>> Start Quoted text
On July 13, the Ninth Circuit handed down an interesting opinion in Sicre de Fontbrune v. Wofsy, a case addressing whether U.S. courts should enforce foreign copyright judgements when a fair use defense (which is available in the United States but not in many other jurisdictions) would have applied in the United States.
Fair use is incredibly important for authors—it supports all kinds of creative work, allowing authors to copy the work of others for quotation, comment , or criticism; to create a parody; or even to create research tools that make it easier to learn and discover or gain new insights. For U.S. authors who publish online and aim for an international audience, applying fair use can be a challenge because the doctrine only applies in the United States. Most other countries have no direct analog to fair use, which raises uncertainty: will authors be liable for copyright infringement in other jurisdictions when they exercise fair use online, and if so, how might a negative outcome in another jurisdiction affect their ability to write in the United States? Sicre de Fontbrune begins to address some of these questions.
This facts of this case goes back several decades, to the early 1990s when Alan Wofsy—a San Francisco based art publisher and antiquarian book dealer—obtained permission from the Picasso estate to publish what has now become a standard Picasso reference work, The Picasso Project. The Picasso Project documents Picasso’s greatest works with substantial reference information. Wofsy reused a number of images of Picasso paintings from an earlier, larger work known as the Zervos Catalogue, in which Sicre De Fontbrune asserts copyright. The Zervos Catalogue is a 33-volume work with over 16,000 images of Picasso’s art, produced with cooperation from Picasso and his estate from 1932-1979. The Zervos Catalogue is now out of print and selling on the used market for upwards of $20,000 for all 33 volumes. The Picasso Project is 28 volumes, each of which can be purchased individually for $150 directly from Wofsy (or, $4200 for the whole set).
>> End Quoted text
## [Work to be completed]
According to the passage on Sicre de Fontbrune v. Wofsy, how many volumes make up the Zervos Catalogue, and how many images does it contain?
>> Start Data records
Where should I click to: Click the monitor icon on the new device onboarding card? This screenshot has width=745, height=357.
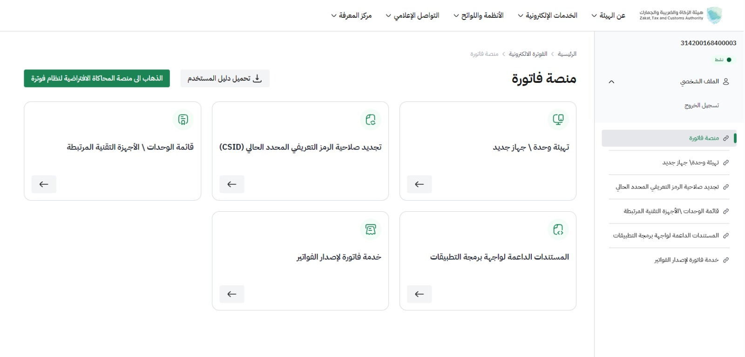pyautogui.click(x=558, y=120)
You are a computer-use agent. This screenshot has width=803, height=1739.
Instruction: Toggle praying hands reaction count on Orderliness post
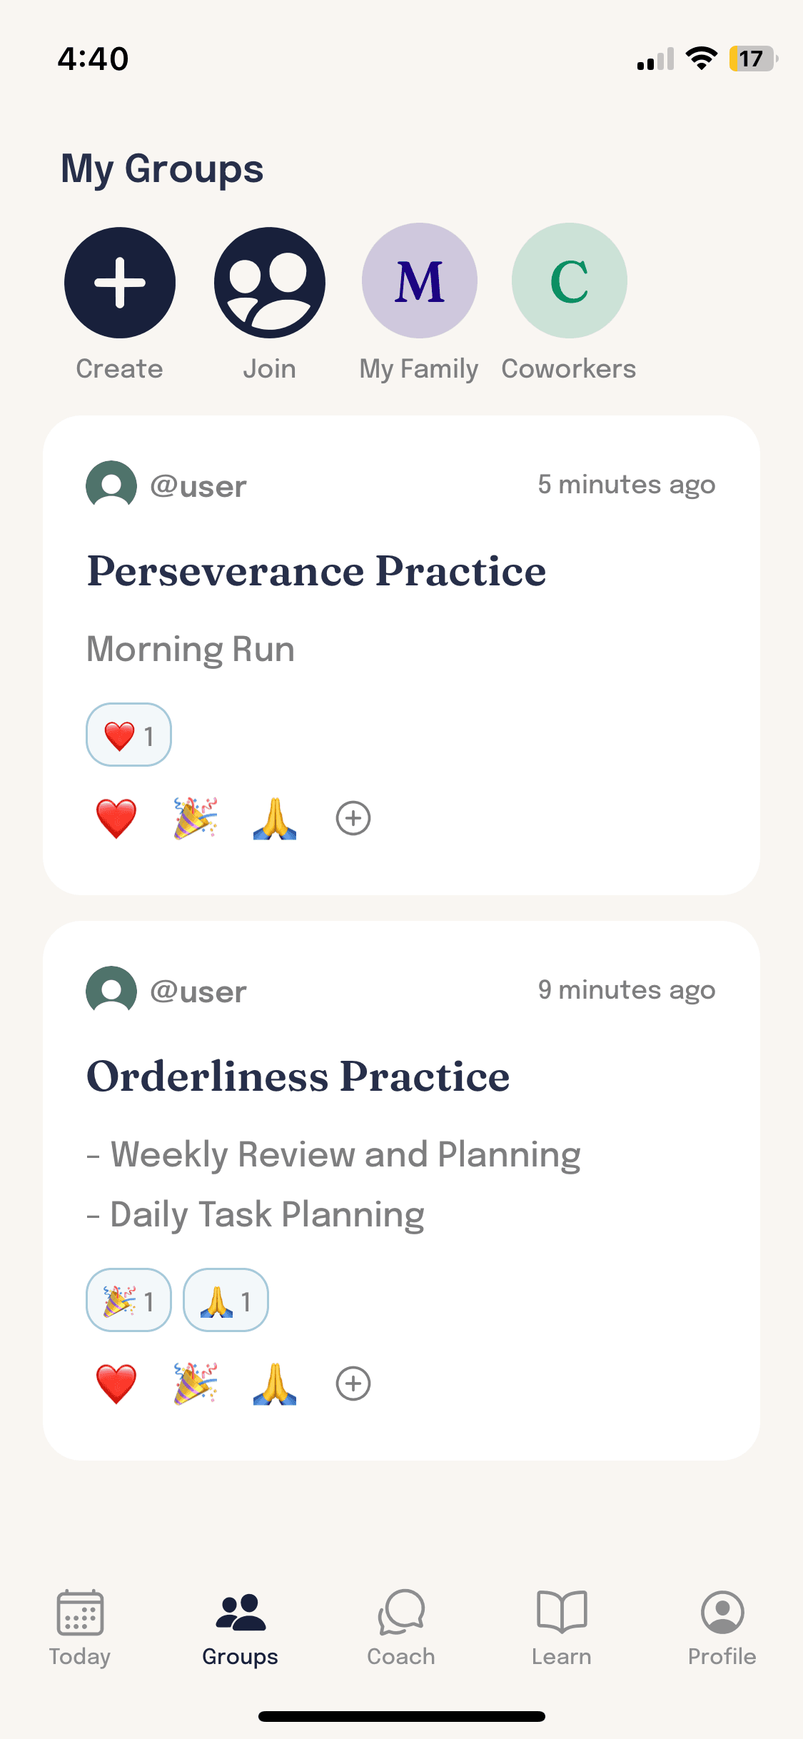(226, 1300)
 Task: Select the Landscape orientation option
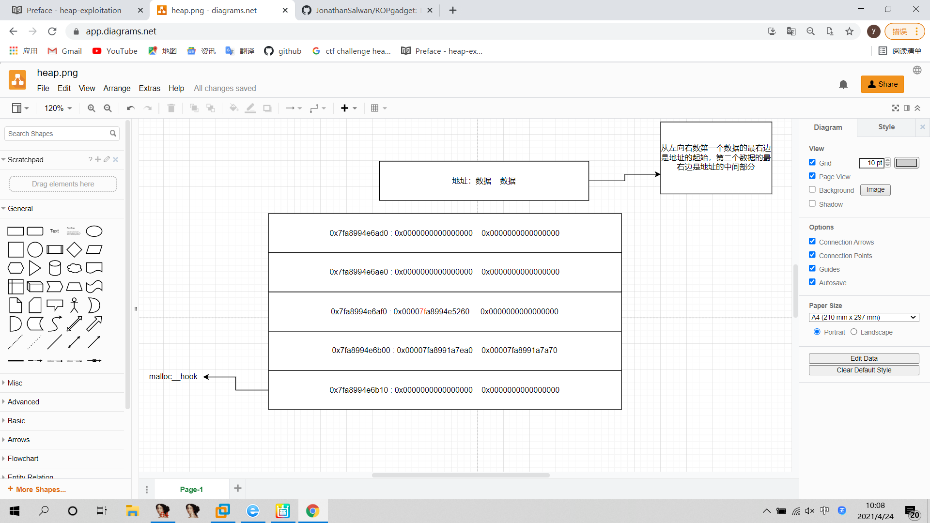[854, 332]
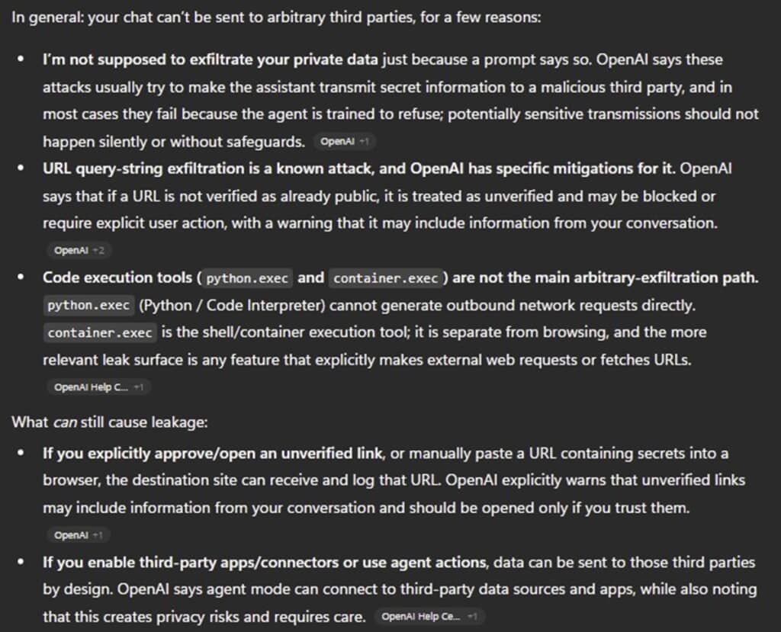Click the bold "URL query-string exfiltration" heading

point(143,168)
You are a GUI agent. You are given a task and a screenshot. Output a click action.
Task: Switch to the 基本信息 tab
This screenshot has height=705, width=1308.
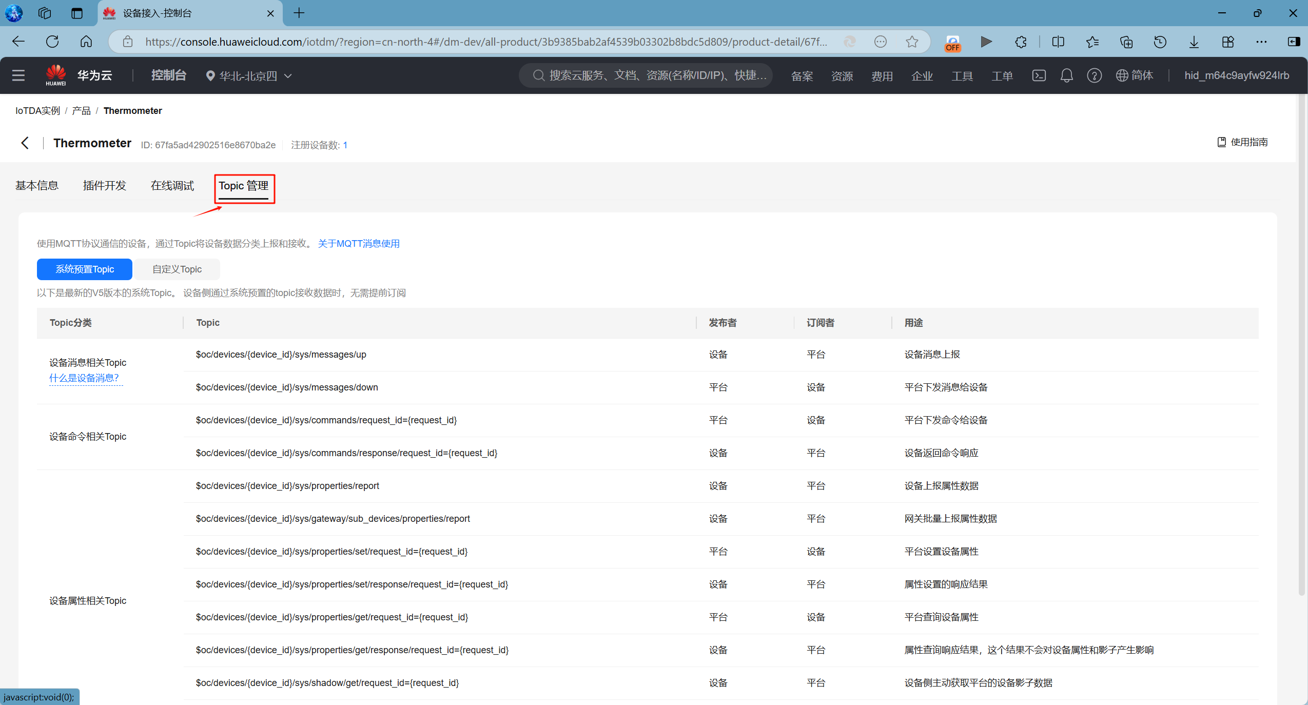37,186
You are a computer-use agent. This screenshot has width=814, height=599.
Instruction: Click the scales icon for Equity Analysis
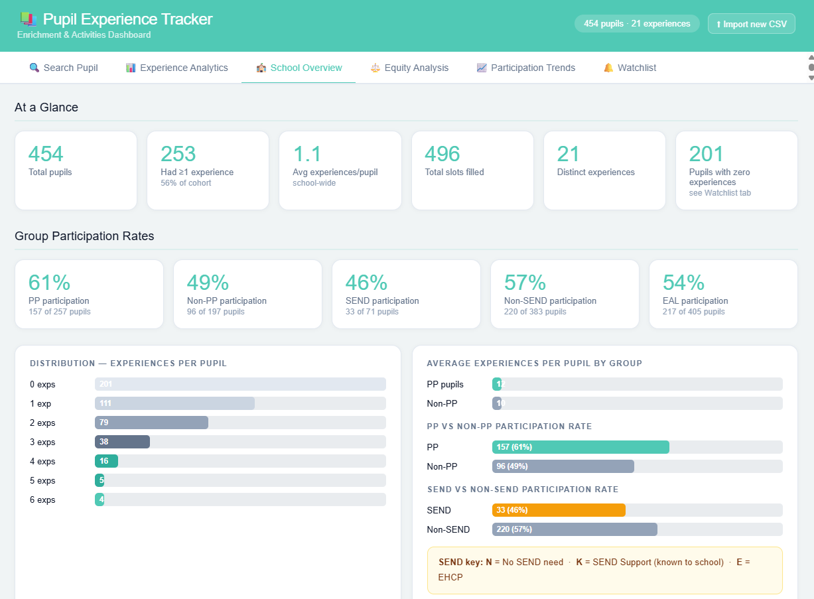pyautogui.click(x=375, y=68)
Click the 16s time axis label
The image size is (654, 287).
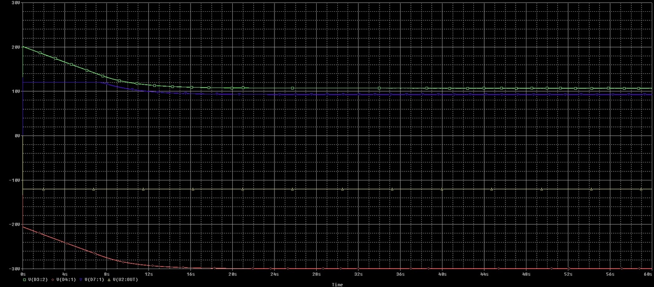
>> End Data records
## [Expected answer]
The Zervos Catalogue comprises 33 volumes containing over 16,000 images of Picasso's art.